Voorts is niet bestreden dat vaststelling van de uitkering
overeenkomstig artikel 46 van de Verordening niet tot een voor
appellant gunstiger resultaat leidt.
Het geschil in hoger beroep betreft uitsluitend de weigering
van gedaagde om na 1 januari 1985 - tot de datum van het
besluit, 20 juli 1995 - een herberekening van de uitkering uit
te voeren, waartoe, in de visie van appellant, aanleiding zou
bestaan gegeven de aanmerkelijke waardedaling na 1 januari
1985 van de Italiaanse lire ten opzichte van de Nederlandse
gulden.
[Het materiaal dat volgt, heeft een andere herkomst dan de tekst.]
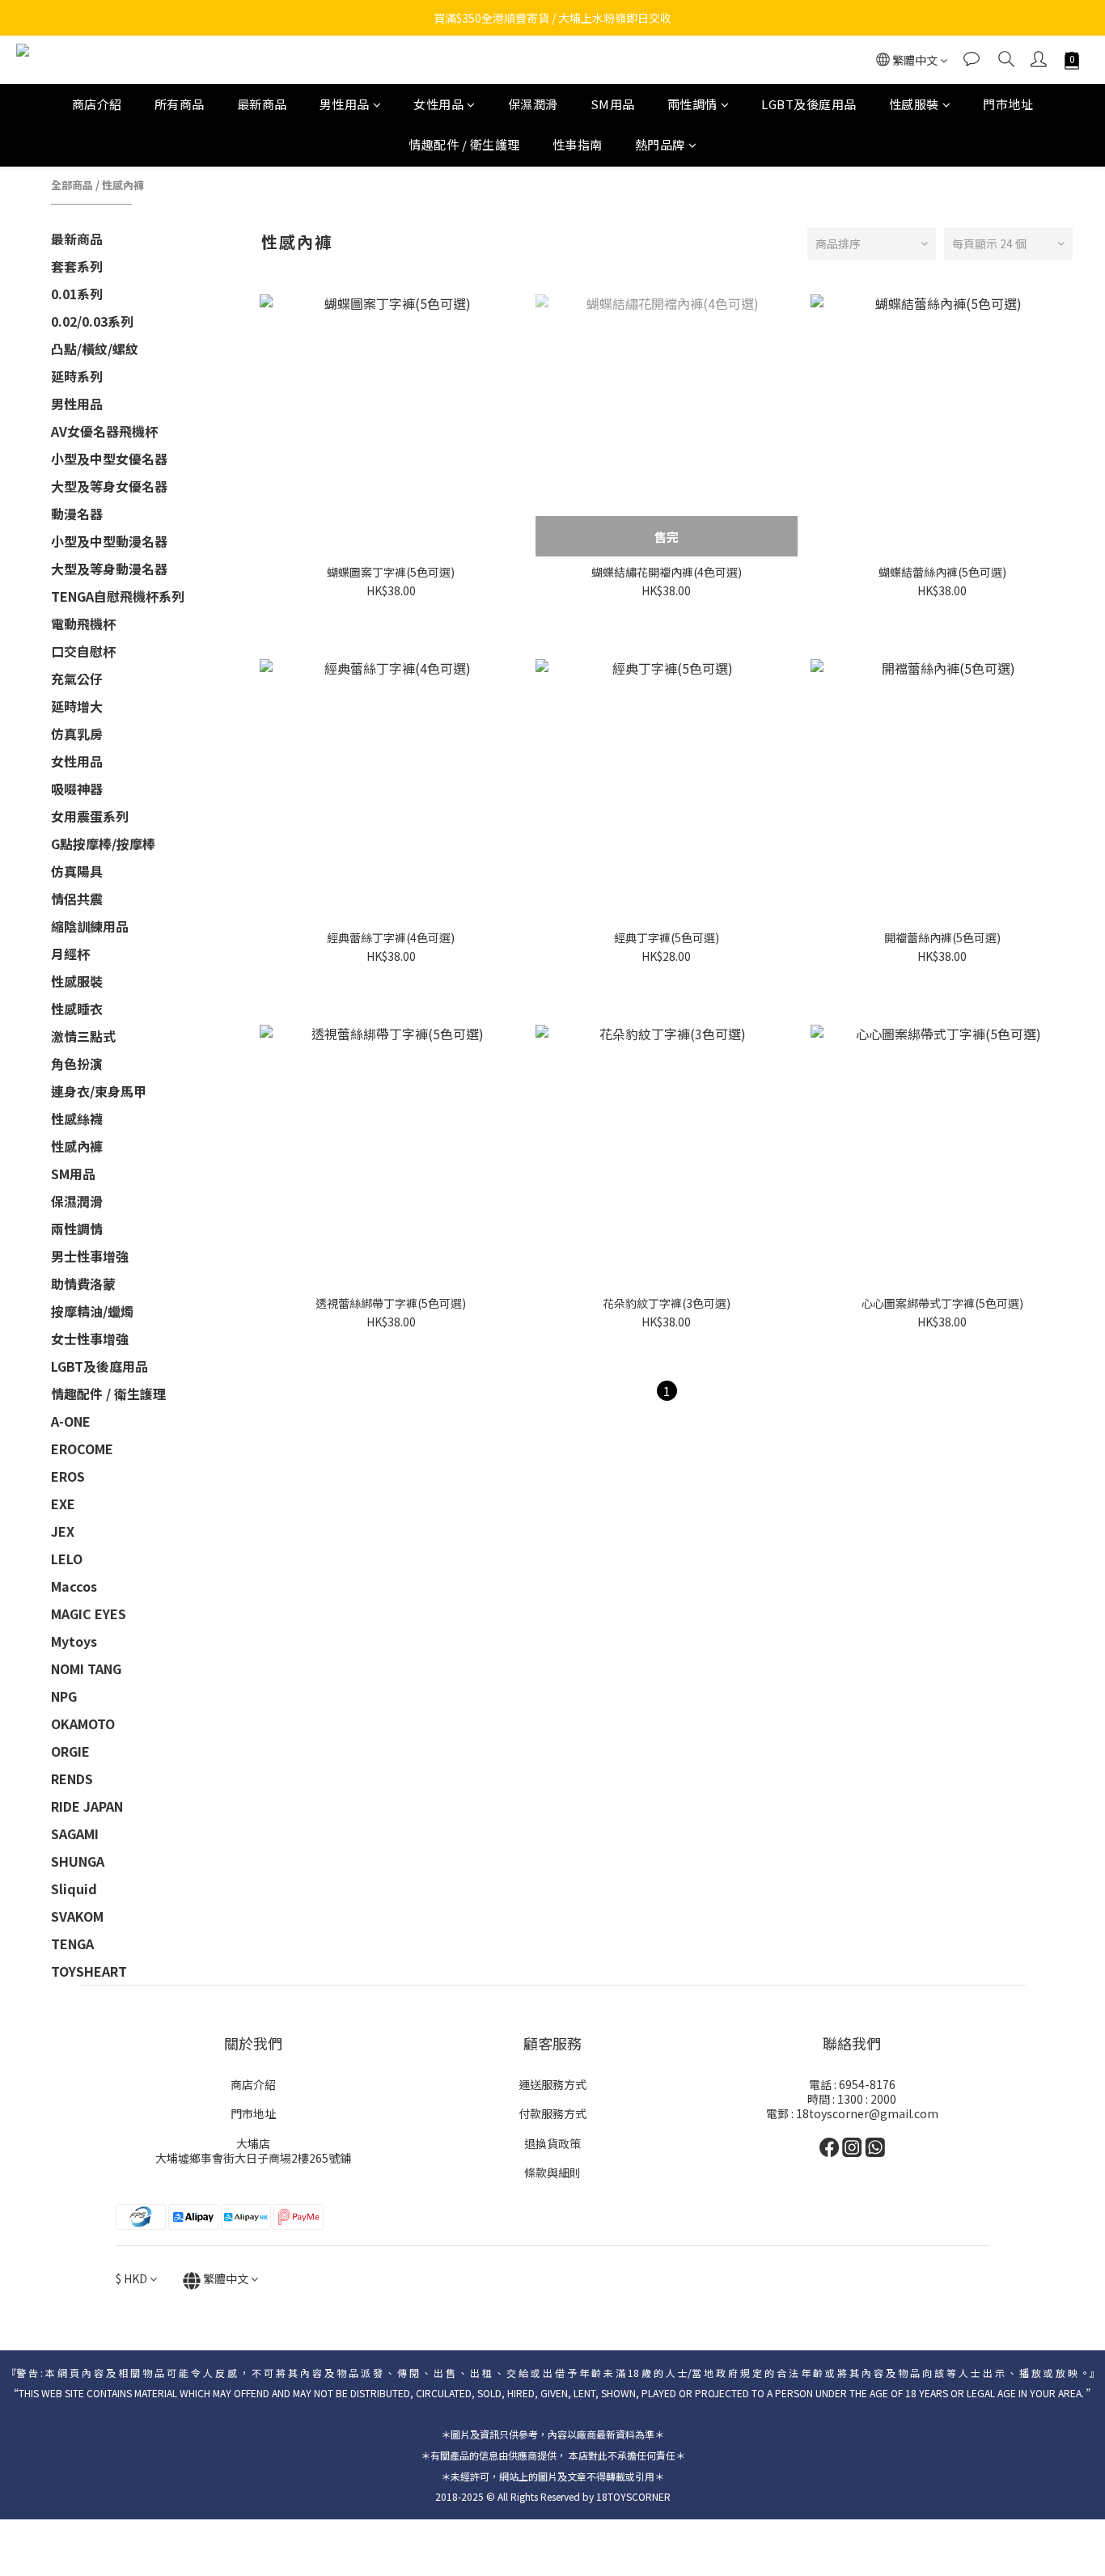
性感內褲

In dit verband heeft de gemachtigde van appellant
verklaard op de hoogte te zijn met het bepaalde in de
artikelen 8 en 9 van het KB en de daarop gegeven
jurisprudentie, ingevolge welke koerswijzingen op zich niet
kunnen leiden tot een herziening van het tot uitbetaling
komende bedrag aan WAO-uitkering; hij beroept zich echter op
de zogenoemde contra-legemjurisprudentie van de Raad, op grond
waarvan in (bijzondere) omstandigheden strikte wetstoepassing
achterwege blijft wegens strijd met algemene rechtsbeginselen
of algemene beginselen van behoorlijk bestuur.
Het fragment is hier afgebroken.